• _RECORDED INFORMATION_
━━━━

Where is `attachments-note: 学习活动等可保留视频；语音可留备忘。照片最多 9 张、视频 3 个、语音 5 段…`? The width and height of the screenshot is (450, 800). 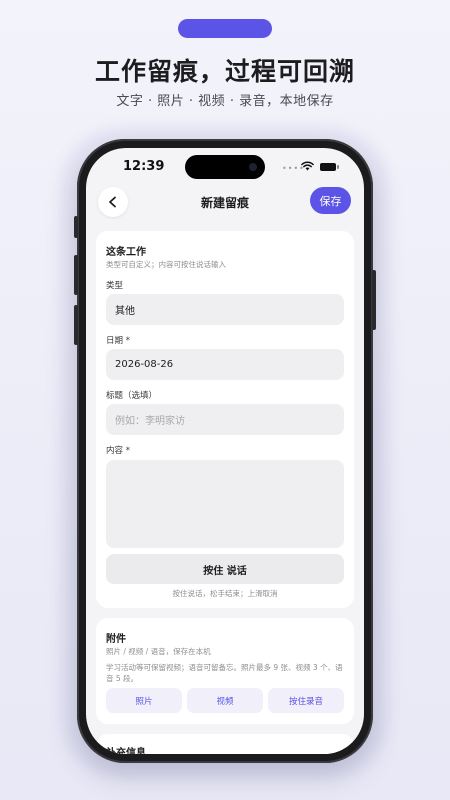 attachments-note: 学习活动等可保留视频；语音可留备忘。照片最多 9 张、视频 3 个、语音 5 段… is located at coordinates (224, 673).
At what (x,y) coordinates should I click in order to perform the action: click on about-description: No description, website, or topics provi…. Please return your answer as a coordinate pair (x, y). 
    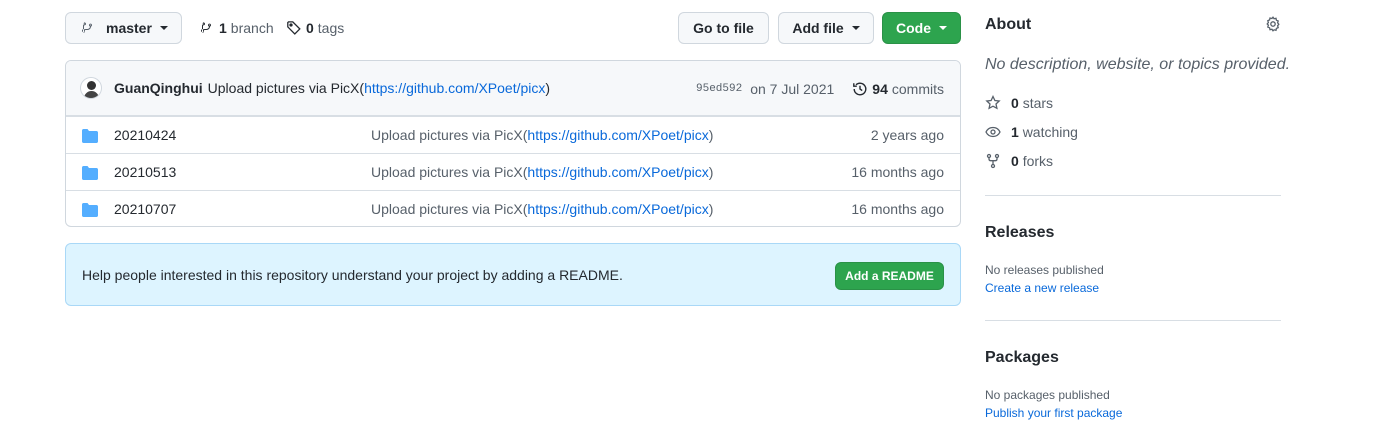
    Looking at the image, I should click on (1138, 64).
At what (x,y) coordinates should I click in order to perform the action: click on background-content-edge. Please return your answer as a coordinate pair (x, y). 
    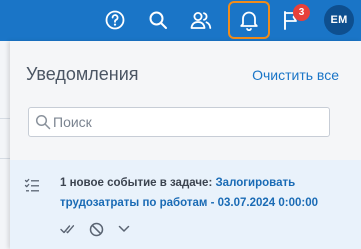
    Looking at the image, I should click on (5, 145).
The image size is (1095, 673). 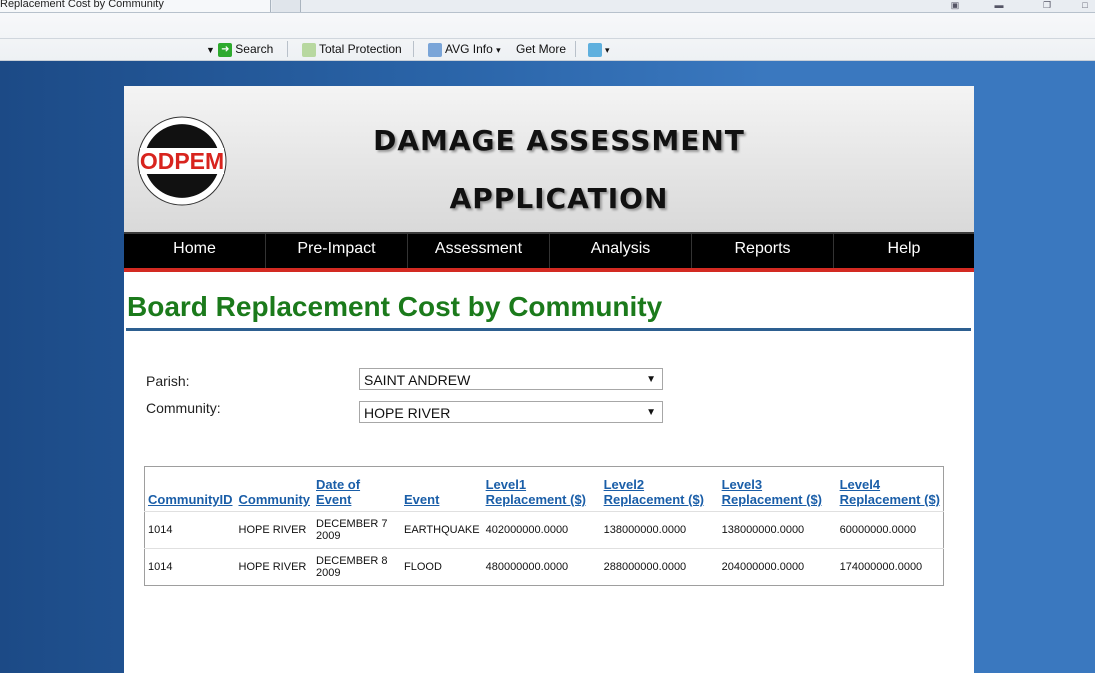 What do you see at coordinates (890, 567) in the screenshot?
I see `cell-level4: 174000000.0000` at bounding box center [890, 567].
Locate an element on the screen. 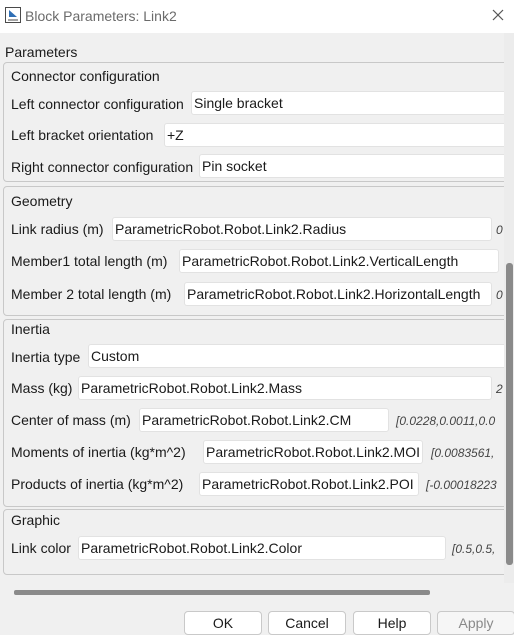  connector-configuration-title: Connector configuration is located at coordinates (86, 76).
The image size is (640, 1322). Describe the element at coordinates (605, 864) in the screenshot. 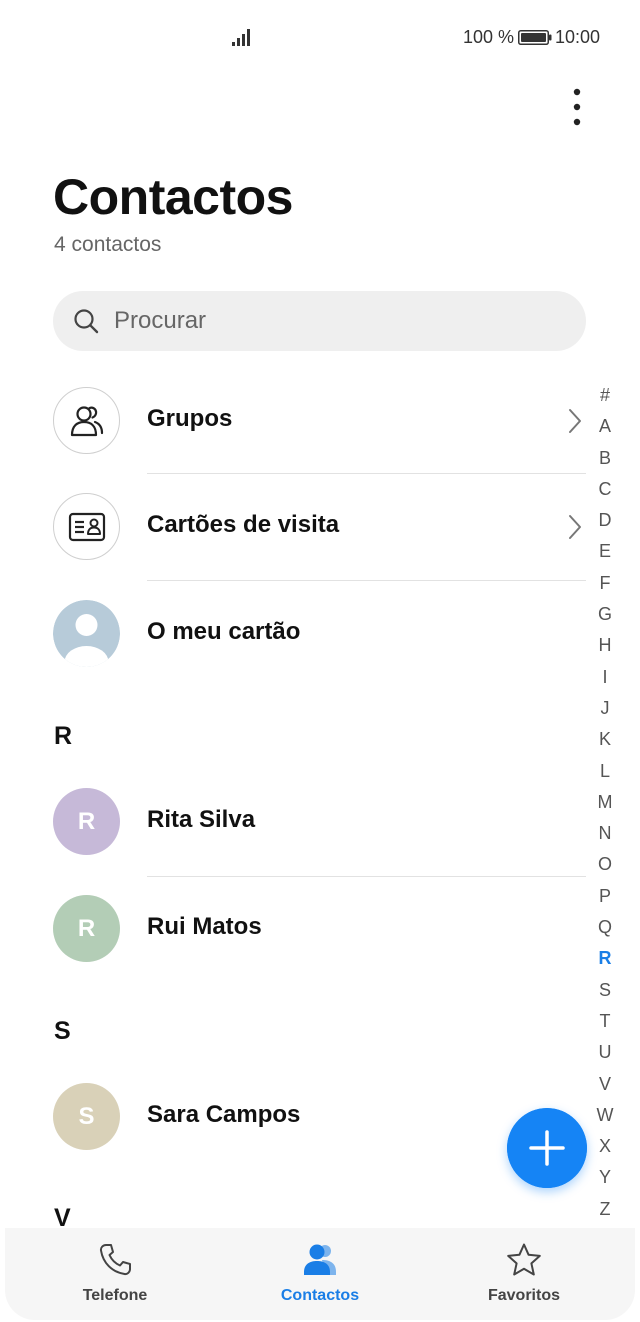

I see `alphabet-index-letter: O` at that location.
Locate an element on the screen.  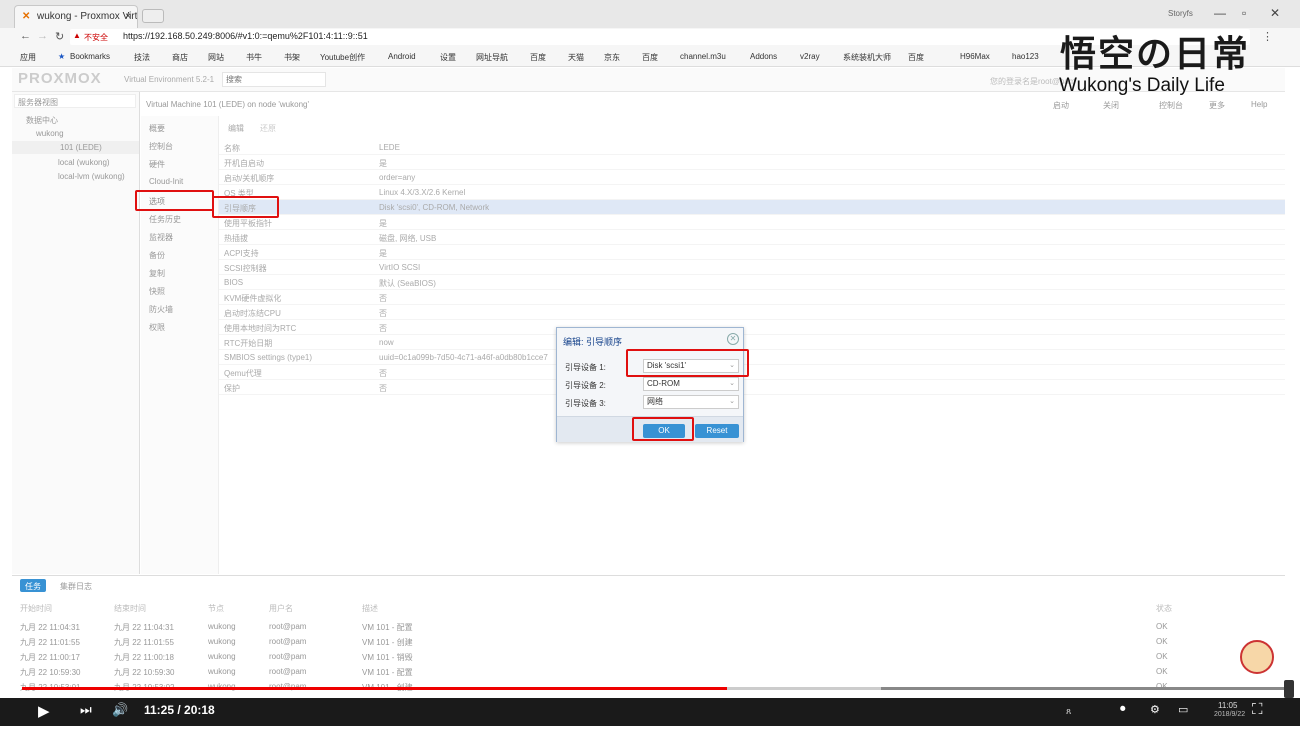
col-start: 开始时间 is located at coordinates (36, 608).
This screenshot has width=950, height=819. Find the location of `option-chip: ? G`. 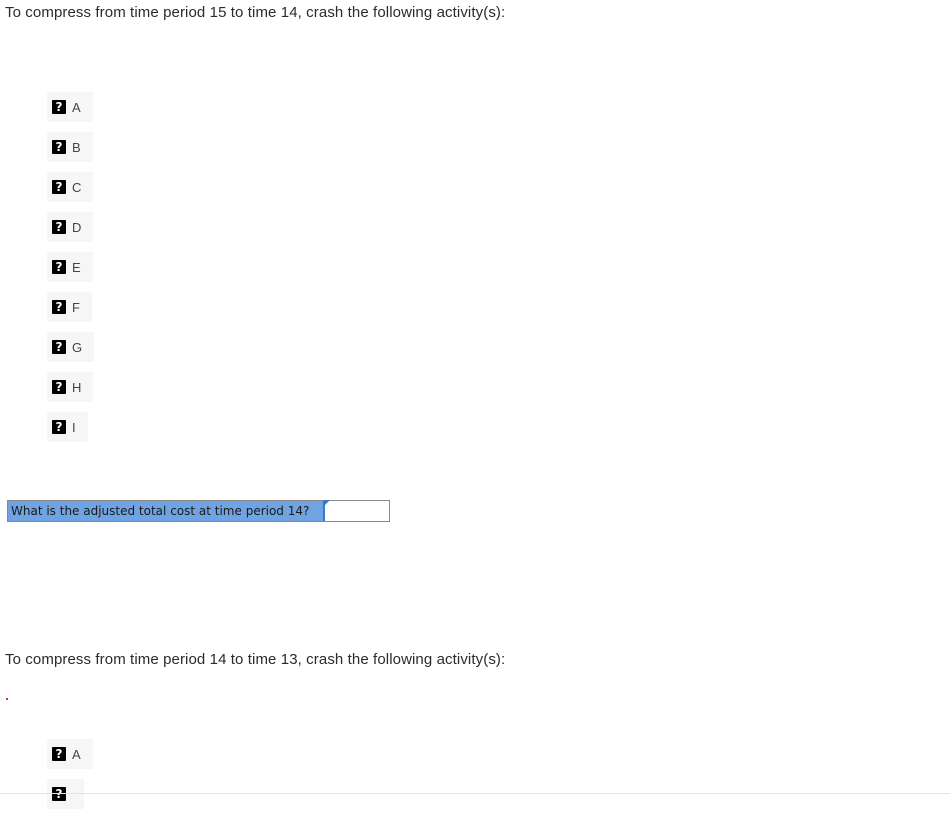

━━━━

• _YOUR GOAL_
Render the lines of the entries above as a Markdown table with the columns Number and Text, starting at the line that contains "on about-description: No" and stopping after the line that contains "Looking at the image, I should click on (1138, 64).". Skip blank lines and leave the pictures out.

• _TASK SOLUTION_
| Number | Text |
|---|---|
| 1 | At what (x,y) coordinates should I click in order to perform the action: click on about-description: No description, website, or topics provi…. Please return your answer as a coordinate pair (x, y).  |
| 2 |     Looking at the image, I should click on (1138, 64). |